Walker Boh came forward and took Par’s hands in his own. He was dressed in loose-fitting forest clothing—pants, tunic, a short cloak, and soft boots, all colored like the earth and trees. “Have you been comfortable at the cottage?” he asked.

Par seemed to remember himself then. “Walker, I don’t understand. What are you doing out here? Why didn’t you meet us when we arrived? Obviously, you knew we were coming.”

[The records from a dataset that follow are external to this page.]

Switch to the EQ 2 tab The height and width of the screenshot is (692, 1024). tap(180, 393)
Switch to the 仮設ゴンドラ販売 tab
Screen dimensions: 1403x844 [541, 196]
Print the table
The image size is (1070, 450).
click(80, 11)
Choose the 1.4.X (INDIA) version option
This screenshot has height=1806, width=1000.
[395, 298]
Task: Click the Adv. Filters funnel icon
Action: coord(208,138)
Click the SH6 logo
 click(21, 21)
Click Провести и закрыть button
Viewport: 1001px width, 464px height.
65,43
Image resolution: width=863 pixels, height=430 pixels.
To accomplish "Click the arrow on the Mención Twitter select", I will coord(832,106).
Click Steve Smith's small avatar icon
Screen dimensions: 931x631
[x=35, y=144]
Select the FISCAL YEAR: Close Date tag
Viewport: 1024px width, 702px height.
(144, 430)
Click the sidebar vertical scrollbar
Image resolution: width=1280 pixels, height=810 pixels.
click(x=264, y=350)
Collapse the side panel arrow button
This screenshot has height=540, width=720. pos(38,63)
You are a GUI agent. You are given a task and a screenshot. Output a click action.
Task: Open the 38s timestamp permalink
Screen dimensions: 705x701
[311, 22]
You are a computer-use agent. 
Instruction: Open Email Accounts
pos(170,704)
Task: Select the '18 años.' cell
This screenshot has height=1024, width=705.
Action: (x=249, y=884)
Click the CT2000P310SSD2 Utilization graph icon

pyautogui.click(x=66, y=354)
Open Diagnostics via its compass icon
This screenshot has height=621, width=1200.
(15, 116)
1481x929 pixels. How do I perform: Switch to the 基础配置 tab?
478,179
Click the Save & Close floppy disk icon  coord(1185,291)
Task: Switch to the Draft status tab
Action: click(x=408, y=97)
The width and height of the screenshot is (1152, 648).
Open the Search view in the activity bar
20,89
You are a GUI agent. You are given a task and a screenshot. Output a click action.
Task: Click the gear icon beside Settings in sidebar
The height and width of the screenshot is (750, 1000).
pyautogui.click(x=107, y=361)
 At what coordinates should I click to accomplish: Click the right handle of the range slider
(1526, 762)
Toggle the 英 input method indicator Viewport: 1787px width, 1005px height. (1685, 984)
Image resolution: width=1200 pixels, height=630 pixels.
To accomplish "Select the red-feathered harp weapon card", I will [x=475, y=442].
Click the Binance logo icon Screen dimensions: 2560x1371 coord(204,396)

His uncle released his hands and stepped away. “Come sit with me, Par,” he invited, and moved back again into the shadows without waiting for his nephew’s response. Par followed, and the two seated themselves on the stump from which Walker had first risen.

Walker looked him over carefully. “I will only be speaking with you,” he said quietly. “And only this once.”

Par waited, saying nothing. “There have been many changes in my life,” his uncle went on after a moment. “I expect you remember little of me from your childhood, and most of what you remember no longer has much to do with who I am now in any case. I gave up my Vale life, any claim to being a Southlander, and came here to begin again. I left behind me the madness of men whose lives are governed by the baser instincts. I separated myself from men of all races, from their greed and their prejudice, their wars and their politics, and their monstrous conception of betterment. I came here, Par, so that I could live alone. I was always alone, of course; I was made to feel alone. The difference now is that I am alone, not because others choose it for me, but because I choose it for myself. I am free to be exactly what I am—and not to feel strange because of it.”